Ich bin auch schon öfters mal wieder von Gentoo weg zu anderen Distris, aber schnell wiedergekommen.

Hängt einfach damit zusammen das Gentoo exakt das ist was ich will.

Ich mag keine Distris die mich einschränken wie z.b RedHat nach dem Motto "mp3 gibs erstmal nicht musste extra machen" oder generell Binary distris.

Ich mag es ein System komplett individuell für mich von grundauf zusammenzusetzen und zu optimieren, die performance is einfach nich zu verachten.

Klein Schnell und einfach, und da ich nicht erst seid gestern bei Gentoo bin sondern schon über 2 Jahre, brauch ich eben auch keine Manuals oder Howto's mehr für div. Grundgelegene Dinge wie z.b die bedeutung div. spezieller Config Files und Co.
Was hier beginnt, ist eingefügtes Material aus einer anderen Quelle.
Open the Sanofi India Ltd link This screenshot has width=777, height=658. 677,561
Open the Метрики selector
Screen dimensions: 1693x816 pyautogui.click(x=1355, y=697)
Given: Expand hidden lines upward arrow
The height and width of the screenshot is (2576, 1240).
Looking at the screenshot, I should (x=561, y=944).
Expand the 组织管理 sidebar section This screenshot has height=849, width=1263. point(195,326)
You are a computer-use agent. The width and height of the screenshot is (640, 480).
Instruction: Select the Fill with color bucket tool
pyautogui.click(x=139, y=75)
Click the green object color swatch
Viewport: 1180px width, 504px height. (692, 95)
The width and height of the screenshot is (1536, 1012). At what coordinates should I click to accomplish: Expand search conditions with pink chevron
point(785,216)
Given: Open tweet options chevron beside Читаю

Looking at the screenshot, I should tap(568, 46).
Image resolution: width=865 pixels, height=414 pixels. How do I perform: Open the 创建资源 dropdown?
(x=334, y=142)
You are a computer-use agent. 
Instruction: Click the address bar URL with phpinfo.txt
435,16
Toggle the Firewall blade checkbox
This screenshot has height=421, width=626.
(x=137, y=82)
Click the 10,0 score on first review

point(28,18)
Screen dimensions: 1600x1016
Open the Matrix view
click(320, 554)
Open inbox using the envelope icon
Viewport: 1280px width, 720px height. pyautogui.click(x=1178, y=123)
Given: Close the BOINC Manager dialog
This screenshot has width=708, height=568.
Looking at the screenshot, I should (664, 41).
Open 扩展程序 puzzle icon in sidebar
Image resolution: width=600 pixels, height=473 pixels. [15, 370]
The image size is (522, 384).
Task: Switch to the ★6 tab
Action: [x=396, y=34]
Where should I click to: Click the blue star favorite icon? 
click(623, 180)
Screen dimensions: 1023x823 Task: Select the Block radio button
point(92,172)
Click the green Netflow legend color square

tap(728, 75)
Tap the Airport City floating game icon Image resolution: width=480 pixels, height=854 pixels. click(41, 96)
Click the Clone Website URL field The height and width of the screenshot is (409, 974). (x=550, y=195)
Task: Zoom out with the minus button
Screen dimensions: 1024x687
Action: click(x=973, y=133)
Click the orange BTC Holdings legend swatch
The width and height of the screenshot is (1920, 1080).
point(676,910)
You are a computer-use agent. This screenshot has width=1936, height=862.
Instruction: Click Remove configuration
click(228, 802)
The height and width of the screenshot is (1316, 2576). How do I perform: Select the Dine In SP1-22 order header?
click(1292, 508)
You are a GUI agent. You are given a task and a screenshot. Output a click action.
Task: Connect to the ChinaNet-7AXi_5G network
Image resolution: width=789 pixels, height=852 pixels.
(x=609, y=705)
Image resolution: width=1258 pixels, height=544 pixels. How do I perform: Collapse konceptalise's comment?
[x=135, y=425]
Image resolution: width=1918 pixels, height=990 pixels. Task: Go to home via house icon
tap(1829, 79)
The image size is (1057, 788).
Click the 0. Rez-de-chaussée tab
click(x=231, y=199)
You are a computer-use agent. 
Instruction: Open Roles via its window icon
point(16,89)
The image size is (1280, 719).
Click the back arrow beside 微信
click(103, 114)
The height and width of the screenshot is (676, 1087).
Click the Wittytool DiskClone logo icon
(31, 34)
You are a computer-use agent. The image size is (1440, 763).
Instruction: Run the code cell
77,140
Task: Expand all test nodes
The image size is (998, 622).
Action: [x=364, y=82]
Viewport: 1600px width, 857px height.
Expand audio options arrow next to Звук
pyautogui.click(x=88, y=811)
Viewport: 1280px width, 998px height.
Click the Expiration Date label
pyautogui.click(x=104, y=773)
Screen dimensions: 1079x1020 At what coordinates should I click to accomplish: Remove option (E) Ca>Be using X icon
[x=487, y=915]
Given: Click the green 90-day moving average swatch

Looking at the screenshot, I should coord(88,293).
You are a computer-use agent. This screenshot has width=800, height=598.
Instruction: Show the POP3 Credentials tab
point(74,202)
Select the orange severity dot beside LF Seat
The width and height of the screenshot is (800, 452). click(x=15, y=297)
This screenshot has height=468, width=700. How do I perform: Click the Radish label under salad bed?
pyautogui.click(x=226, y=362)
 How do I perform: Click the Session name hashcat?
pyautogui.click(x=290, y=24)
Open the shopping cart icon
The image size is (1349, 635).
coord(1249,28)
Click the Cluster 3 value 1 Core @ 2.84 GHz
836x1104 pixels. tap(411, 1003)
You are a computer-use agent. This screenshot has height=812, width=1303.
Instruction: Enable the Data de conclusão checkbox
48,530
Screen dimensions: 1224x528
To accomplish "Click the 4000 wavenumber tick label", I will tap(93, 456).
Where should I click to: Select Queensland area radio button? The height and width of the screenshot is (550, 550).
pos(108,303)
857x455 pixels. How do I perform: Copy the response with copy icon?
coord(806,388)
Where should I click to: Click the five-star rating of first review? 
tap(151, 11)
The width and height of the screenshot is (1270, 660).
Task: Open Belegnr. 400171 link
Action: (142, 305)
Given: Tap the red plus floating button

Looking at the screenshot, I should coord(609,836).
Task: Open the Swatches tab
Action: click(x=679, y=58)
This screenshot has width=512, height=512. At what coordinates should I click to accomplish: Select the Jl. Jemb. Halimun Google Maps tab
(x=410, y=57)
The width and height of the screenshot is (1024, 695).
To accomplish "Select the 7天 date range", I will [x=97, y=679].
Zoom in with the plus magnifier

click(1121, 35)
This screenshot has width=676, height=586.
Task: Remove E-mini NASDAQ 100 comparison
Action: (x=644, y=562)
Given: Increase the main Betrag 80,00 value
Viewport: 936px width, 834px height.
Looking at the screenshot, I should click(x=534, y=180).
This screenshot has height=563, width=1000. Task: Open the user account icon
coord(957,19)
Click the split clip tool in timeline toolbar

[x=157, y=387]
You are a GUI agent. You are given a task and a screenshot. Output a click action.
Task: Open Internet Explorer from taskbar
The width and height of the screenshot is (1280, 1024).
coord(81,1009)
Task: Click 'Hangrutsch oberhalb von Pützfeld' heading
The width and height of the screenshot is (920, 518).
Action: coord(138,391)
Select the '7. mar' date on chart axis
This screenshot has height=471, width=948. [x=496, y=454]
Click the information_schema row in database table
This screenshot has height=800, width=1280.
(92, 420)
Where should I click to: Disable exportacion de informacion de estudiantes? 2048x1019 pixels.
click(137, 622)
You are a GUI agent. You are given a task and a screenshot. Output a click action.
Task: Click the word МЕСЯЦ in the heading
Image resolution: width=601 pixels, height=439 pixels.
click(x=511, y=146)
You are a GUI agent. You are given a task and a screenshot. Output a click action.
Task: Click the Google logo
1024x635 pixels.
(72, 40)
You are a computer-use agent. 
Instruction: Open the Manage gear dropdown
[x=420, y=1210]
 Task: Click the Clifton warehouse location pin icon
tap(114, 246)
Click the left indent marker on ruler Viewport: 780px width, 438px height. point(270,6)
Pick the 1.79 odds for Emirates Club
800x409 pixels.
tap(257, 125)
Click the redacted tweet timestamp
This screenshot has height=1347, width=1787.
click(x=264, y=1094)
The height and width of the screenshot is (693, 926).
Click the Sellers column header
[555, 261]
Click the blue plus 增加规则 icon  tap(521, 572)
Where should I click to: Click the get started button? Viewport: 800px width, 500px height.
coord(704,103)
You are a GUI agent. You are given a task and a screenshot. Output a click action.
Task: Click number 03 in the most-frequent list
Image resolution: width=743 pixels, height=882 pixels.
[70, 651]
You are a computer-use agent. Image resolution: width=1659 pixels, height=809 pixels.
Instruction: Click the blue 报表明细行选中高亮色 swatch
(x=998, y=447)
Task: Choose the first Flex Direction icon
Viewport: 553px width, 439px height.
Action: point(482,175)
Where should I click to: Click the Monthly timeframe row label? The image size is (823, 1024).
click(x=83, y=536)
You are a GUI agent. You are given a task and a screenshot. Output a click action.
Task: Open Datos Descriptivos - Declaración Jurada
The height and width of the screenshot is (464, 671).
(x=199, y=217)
Gentoo ist einfach schnell und einfach wenn man damit umgehen kann, es gibt keine andere Distri die meine Ansprüche so zufrieden stellt wie Gentoo.

Klar Gentoo hat auch seine Macken, grade wenn ich mir den scheiss installer ansehe wie so ein Stück müll es auf die LiveCD geschafft hat, oder die Portage Pflege.

Aber damit muss man eben leben, gibt eben keine Perfekte Distri, aber von allen Distris gefällt mir Gentoo selbst noch am besten.

Und dank der Individuellen Zusammensetzung und "from scratch" ist ein System Backup vernünftig angelegt besser einspielbar als von anderen Distris, ich hab mir da Effizient was zusammengeschustert mit Cronjobs und Co was keine Wünsche mehr offen lässt.

Wenn man mit Gentoo umgehen kann ist es das Claymore unter den Linux Distris, mit der Distri kann man einfach zaubern wenn man sich damit auskennt, es gibt nix schöneres für mich als ein Gentoo (im privateinsatz).

----------

## nikaya

Ich habe nun eingesehen dass Gentoo die für mich optimale Distribution ist und den Widerstand aufgegeben.  :Wink: 

Ich hatte einige Distris nebenher ausprobiert,aber ich bin nunmal ein Gentoo-Junkie.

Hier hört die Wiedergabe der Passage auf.